Dataset DOI: 10.5061/dryad.15dv41p8f
Description of the data and file structure
This dataset contains the raw image files required to study chromosome number, alignment, and position during mitosis, meiosis I, and meiosis II in adult males of the green lacewing Chrysoperla rufilabris (Burmeister, 1839). Images of aceto-orcein squashes of testes and living spermatocytes are included in this dataset. Preparations were imaged using a Nikon Eclipse TS100 microscope equipped with a 100X, 1.25 NA phase-contrast, oil immersion objective. Images of aceto-orcein squashes were collected using a View 4K HD camera (Microscope Central, Feasterville, PA, USA) using InFocus software version x64 (Microscope Central). Images of living cells were either collected using a View 4K HD camera using InFocus software version x64 (subfolder 03-19-2025), or a Spot camera with the Spot 3.5.7 software (SPOT Imaging, Sterling Heights, MI, USA). In images in the subfolder “Live-cell preps” in the sub-subfolders 02-19-2009, 04-14-2009, and 07-21-2009, 130 pixels=10 μm. In images in the subfolder “Live-cell preps” in the sub-subfolder 03-19-2025, 620 pixels=10 μm. In all images in the subfolder “Chromosome-squash preps” 620 pixels=10 μm.
Files and variables
File: C-rufilabris-male-cell-division_Dryad-upload.zip
Description: The zipped folder (C-rufilabris-male-cell-division_Dryad-upload_07-21-2025.zip) contains 3490 image files, all in jpeg format. The images are all of testes preparations from male Chrysoperla rufilabris.
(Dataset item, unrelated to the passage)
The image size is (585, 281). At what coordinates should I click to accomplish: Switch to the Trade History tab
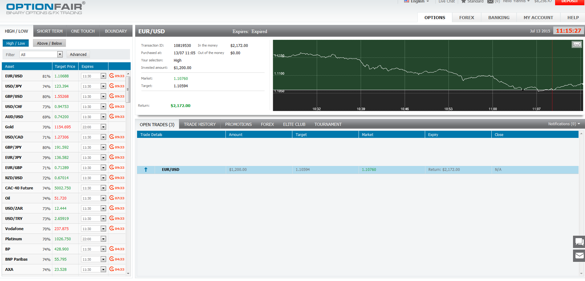(200, 124)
Subfolder “Chromosome-squash preps” contains 778 files organized into 14 sub-subfolders that are named according to the date images sub-subfolder were obtained, in the format MM-DD-YYYY where M=month, D=day, and Y=year. Images of squashed cells in mitosis, meiosis I, and meiosis II are contained in these sub-subfolders. Within the sub-subfolders, the file naming convention is based on date/time imaged. File names are in the format YYYYMMDDHHMMSSsss, where Y=year, M=month, D=day, H=hour, S=second, and s=millisecond.
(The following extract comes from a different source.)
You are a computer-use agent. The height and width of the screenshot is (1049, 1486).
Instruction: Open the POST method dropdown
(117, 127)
Subfolder “Live-cell preps” contains 2496 files organized into 4 sub-subfolders named in the format MM-DD-YYYY where M=month, D=day, and Y=year. All images in this subfolder are of living prometaphase I and metaphase I spermatocytes. File naming conventions are as follows:
In the “02-19-2009” sub-subfolder, images in the “cell 01” sub-sub-subfolder are named with the prefix cell01 followed by the number in the series starting with 000 and ending with 785.
In the “03-19-2025” sub-subfolder, all image file names are in the format YYYYMMDDHHMMSSsss, where Y=year, M=month, D=day, H=hour, S=second, and s=millisecond.
In the “04-14-2009” sub-subfolder, all images are named with the prefix “cell01” followed by the number in the series starting with 000 and ending with 292.
In the “07-21-2009” sub-subfolder, within the “Cell 01” sub-sub-subfolder all images are named with the prefix “Cell one” followed by the number in the series, starting with 000 and ending with 1030.
Code/software
Images can be viewed using any image viewer. Images can be viewed and analyzed using ImageJ (https://imagej.net/ij/)
Access information
Other publicly accessible locations of the data:
- NA
Data was derived from the following sources:
- NA
Testes of Chrysoperla rufilabris were removed from adult male abdomens.
For aceto-orcein squashes, isolated testes were fixed in 3:1 ethanol/acetic acid for 5 minutes, rinsed 30 seconds in distilled water, and stained in filtered aceto-orcein (2.5 g orcein in 100 mL 45% (v/v) acetic acid) for 3 minutes. Stained testes were placed on a slide in a drop of 45% acetic acid. A coverslip was placed over the testes and uniform pressure was applied by hand on the coverslip.
For living-cell preparations, testes were placed under a thin layer of Kel-F #10 oil (Ohio Valley Specialty Company, Marietta, Ohio) in a culture chamber on a coverslip. Testes contents were spread under the oil and living cells were immediately imaged.
Imaging was done on a Nikon Eclipse TS100 microscope (Nikon Instruments, Tokyo, Japan) equipped with a 100X, 1.25 NA phase-contrast, oil immersion objective. Images were collected either with a View 4K HD camera (Microscope Central, Feasterville, PA, USA), using InFocus software version x64 (Microscope Central), or using a Spot camera with the Spot 3.5.7 software (SPOT Imaging, Sterling Heights, MI, USA).